▶ _Your goal_: Copy the records below without any change, starting with the line that contains "will click(496, 1192)." and going on through the line that contains "coord(109,761)".

— BEGIN —

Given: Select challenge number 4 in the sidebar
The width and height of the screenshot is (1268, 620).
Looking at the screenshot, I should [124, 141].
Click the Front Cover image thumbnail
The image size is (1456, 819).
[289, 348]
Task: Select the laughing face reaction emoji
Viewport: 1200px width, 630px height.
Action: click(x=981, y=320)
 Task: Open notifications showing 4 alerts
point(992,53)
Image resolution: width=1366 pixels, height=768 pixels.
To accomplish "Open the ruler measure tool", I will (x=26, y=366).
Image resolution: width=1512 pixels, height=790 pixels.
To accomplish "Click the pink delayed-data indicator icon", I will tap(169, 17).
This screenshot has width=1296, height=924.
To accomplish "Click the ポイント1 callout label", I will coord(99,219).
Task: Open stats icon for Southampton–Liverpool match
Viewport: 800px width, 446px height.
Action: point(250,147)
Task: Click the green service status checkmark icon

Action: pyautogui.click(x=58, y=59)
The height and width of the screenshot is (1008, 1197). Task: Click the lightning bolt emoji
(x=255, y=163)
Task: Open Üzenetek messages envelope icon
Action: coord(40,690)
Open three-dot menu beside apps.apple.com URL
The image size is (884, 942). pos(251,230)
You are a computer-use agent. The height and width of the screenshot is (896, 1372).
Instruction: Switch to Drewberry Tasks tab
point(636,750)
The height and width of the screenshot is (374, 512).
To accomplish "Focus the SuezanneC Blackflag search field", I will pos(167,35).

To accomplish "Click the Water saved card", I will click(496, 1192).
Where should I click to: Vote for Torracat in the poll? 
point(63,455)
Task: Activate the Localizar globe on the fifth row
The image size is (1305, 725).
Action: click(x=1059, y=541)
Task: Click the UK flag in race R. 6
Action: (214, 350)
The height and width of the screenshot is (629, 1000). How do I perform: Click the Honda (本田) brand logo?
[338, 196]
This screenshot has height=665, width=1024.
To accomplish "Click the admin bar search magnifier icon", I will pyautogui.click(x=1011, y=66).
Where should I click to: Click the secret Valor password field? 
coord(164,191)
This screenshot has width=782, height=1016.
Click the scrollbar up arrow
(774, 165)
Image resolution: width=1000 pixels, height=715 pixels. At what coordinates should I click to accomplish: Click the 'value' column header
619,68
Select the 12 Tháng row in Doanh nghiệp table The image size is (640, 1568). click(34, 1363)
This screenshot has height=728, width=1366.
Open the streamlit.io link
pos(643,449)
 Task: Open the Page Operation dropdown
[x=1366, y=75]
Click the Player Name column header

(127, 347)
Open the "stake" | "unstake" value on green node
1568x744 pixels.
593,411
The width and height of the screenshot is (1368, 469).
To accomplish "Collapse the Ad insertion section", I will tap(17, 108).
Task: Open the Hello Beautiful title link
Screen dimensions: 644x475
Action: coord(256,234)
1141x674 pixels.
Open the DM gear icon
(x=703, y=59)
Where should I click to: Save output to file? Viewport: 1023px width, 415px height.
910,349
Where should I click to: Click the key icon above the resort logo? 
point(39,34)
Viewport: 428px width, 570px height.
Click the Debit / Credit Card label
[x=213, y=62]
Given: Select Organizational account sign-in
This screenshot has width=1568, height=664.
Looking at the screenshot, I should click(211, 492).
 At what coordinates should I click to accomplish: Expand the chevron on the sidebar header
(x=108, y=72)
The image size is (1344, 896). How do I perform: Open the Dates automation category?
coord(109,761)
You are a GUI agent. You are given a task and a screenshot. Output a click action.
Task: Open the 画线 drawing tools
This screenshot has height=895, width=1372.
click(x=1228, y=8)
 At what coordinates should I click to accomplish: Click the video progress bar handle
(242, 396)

— END —

▶ _Written solution_:
To accomplish "Click the Water saved card", I will click(496, 1192).
Where should I click to: Vote for Torracat in the poll? 
point(63,455)
Task: Activate the Localizar globe on the fifth row
The image size is (1305, 725).
Action: click(x=1059, y=541)
Task: Click the UK flag in race R. 6
Action: (214, 350)
The height and width of the screenshot is (629, 1000). How do I perform: Click the Honda (本田) brand logo?
[338, 196]
This screenshot has height=665, width=1024.
To accomplish "Click the admin bar search magnifier icon", I will pyautogui.click(x=1011, y=66).
Where should I click to: Click the secret Valor password field? 
coord(164,191)
This screenshot has width=782, height=1016.
Click the scrollbar up arrow
(774, 165)
Image resolution: width=1000 pixels, height=715 pixels. At what coordinates should I click to accomplish: Click the 'value' column header
619,68
Select the 12 Tháng row in Doanh nghiệp table The image size is (640, 1568). click(34, 1363)
This screenshot has height=728, width=1366.
Open the streamlit.io link
pos(643,449)
 Task: Open the Page Operation dropdown
[x=1366, y=75]
Click the Player Name column header

(127, 347)
Open the "stake" | "unstake" value on green node
1568x744 pixels.
593,411
The width and height of the screenshot is (1368, 469).
To accomplish "Collapse the Ad insertion section", I will tap(17, 108).
Task: Open the Hello Beautiful title link
Screen dimensions: 644x475
Action: coord(256,234)
1141x674 pixels.
Open the DM gear icon
(x=703, y=59)
Where should I click to: Save output to file? Viewport: 1023px width, 415px height.
910,349
Where should I click to: Click the key icon above the resort logo? 
point(39,34)
Viewport: 428px width, 570px height.
Click the Debit / Credit Card label
[x=213, y=62]
Given: Select Organizational account sign-in
This screenshot has width=1568, height=664.
Looking at the screenshot, I should click(211, 492).
 At what coordinates should I click to accomplish: Expand the chevron on the sidebar header
(x=108, y=72)
The image size is (1344, 896). How do I perform: Open the Dates automation category?
coord(109,761)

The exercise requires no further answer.